To create a supporting social network, you can assign a color on a petal to a friend, whose Lotus system can communicate remotely with yours via the app. When she has reached her set brainwave threshold at her location, her assigned color will begin cycling on the flower.
The social connection to the friend, he said, is “like having a gym buddy” to keep you from slacking off.
Habit-inducing trigger
The flower itself, he said, is a habit-inducing trigger.
“For example,” Dixit said, “if you want to start flossing, keep a box of floss on the counter, and start by flossing one tooth.” The presence of the floss box encourages you to clear out the spaces between your teeth, and the idea is that the presence of the metal flower will encourage you to clear out the spaces in your head.
“I still have trouble making [meditation] a regular part of my day,” he said. “Having the flower there physically, and especially [the social connection] says, ‘you should meditate more.'”
The other creators of Lotus are artist and TED speaker Shilo Shiv Sulemana and Steve Castellotti, whose previous credits include the Puzzlebox Orbit brain-controlled helicopter and the Discovery Channel’s Time Warp series.

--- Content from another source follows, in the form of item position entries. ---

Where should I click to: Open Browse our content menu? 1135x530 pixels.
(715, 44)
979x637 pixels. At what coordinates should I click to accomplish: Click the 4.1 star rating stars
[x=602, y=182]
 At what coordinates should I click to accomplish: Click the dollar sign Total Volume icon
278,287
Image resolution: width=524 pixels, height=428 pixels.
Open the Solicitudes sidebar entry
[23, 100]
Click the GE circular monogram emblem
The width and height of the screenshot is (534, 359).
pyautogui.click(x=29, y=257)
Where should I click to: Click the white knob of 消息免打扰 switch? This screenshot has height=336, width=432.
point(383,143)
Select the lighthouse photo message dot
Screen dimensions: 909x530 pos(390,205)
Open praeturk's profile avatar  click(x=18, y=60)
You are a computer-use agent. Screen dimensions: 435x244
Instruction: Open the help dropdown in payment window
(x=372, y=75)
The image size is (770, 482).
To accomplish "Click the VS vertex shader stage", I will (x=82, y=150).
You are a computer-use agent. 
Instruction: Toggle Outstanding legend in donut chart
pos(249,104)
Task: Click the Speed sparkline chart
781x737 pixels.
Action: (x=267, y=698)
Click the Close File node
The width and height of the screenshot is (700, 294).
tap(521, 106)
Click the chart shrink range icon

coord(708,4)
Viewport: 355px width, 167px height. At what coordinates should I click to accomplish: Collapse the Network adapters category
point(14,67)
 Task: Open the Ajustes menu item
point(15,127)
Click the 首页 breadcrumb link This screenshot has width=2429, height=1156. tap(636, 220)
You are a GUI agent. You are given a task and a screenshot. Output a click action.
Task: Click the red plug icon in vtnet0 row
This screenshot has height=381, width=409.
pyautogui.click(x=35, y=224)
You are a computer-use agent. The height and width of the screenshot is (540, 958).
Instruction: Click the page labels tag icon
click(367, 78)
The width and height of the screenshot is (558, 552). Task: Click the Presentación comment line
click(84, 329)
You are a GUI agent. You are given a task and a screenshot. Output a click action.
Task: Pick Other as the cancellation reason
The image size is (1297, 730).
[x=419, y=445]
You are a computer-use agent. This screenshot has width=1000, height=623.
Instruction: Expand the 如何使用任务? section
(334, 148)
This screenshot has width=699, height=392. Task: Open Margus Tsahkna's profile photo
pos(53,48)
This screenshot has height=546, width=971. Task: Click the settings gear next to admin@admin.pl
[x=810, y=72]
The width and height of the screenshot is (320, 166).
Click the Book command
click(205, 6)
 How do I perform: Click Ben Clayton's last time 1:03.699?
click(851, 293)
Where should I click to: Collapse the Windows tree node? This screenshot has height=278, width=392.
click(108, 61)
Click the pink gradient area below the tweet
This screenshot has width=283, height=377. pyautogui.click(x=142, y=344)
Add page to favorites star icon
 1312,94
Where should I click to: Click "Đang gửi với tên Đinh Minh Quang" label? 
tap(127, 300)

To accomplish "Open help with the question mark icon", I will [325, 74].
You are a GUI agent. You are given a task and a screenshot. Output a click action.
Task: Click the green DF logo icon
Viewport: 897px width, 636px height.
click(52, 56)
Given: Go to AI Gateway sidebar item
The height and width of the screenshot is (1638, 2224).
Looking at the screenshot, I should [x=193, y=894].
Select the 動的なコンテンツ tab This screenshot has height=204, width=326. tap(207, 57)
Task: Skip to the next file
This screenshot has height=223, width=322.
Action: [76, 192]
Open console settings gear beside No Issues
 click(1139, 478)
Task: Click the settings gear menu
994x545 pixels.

A prototype of the Lotus has been created, and an app is already done. In the first run, the flower will be entirely handmade, but in later runs only the petals will be. No price for the released, post-Kickstarter product – Lotus and app – has yet been set. The brainwave headset reader is not included, but it may be bundled at some point.
The Lotus will be “open sourced,” so that people can make their own petals or hardware components from 3D models available online.
“If you wanted to print your own flower,” Dixit said, “you wouldn’t need us at all.”